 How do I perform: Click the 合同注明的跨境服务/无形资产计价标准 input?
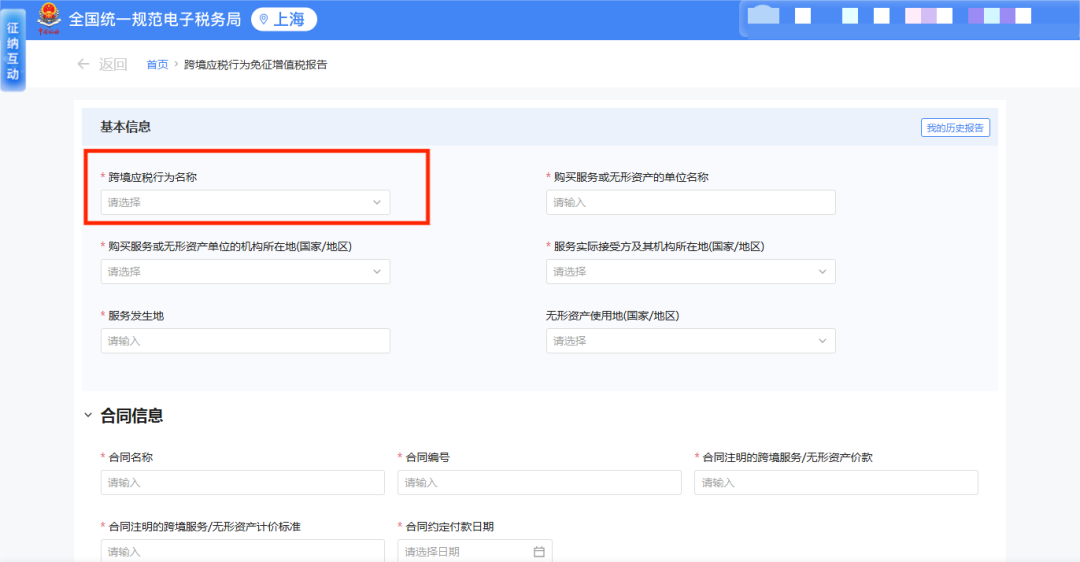click(242, 551)
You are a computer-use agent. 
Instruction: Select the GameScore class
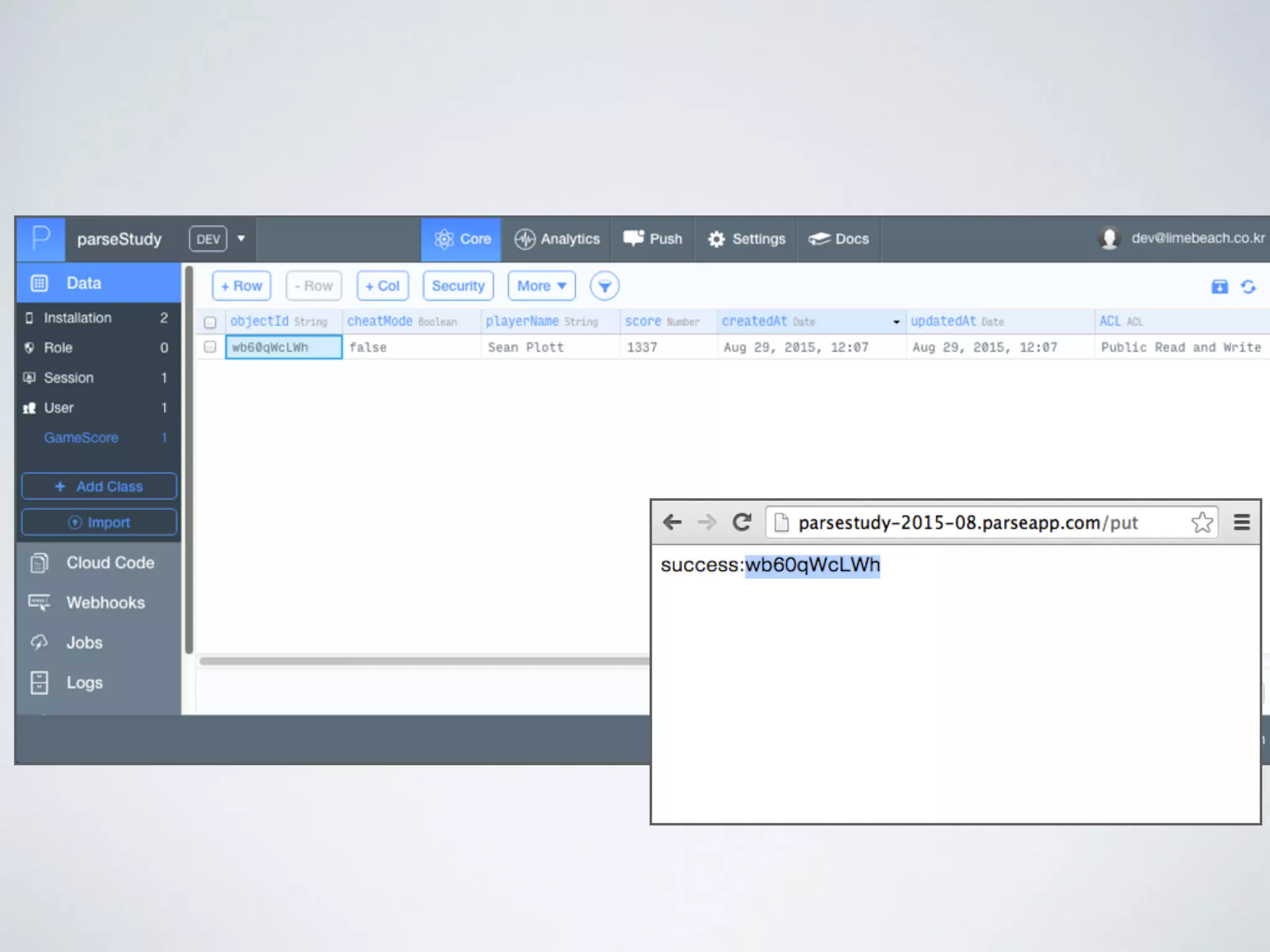[x=81, y=438]
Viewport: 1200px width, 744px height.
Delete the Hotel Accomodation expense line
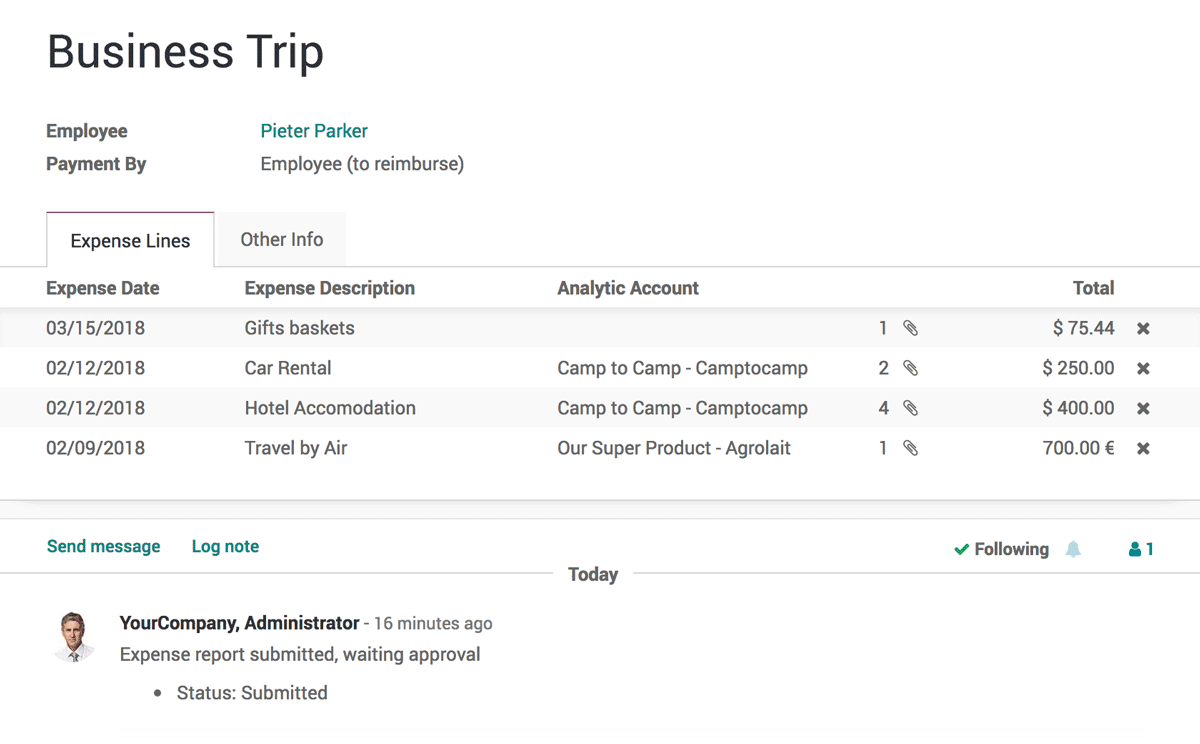point(1143,408)
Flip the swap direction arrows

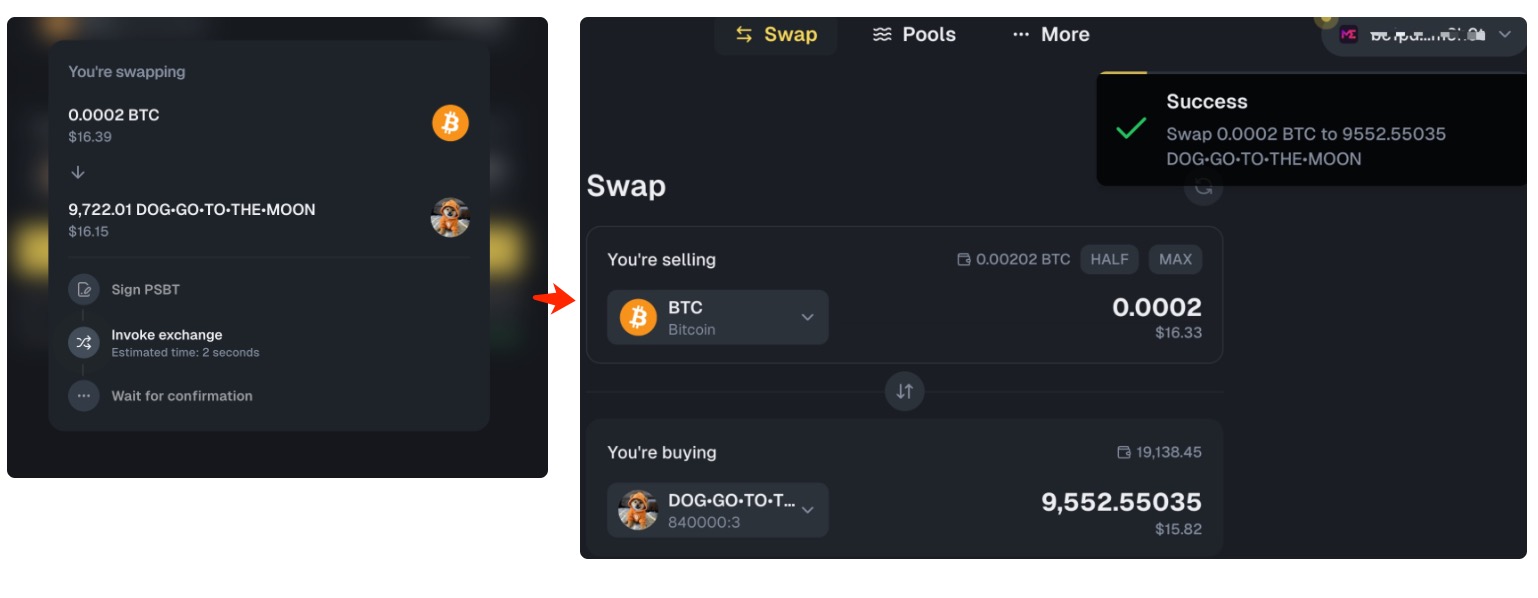point(905,392)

Request ▸
Copy out the material above word for word, leaving out the pictures.

Written answer ▸
 How do I perform: Click the 合同注明的跨境服务/无形资产计价标准 input?
click(242, 551)
You are a computer-use agent. 
Instruction: Select the GameScore class
[x=81, y=438]
Viewport: 1200px width, 744px height.
Delete the Hotel Accomodation expense line
point(1143,408)
Flip the swap direction arrows

point(905,392)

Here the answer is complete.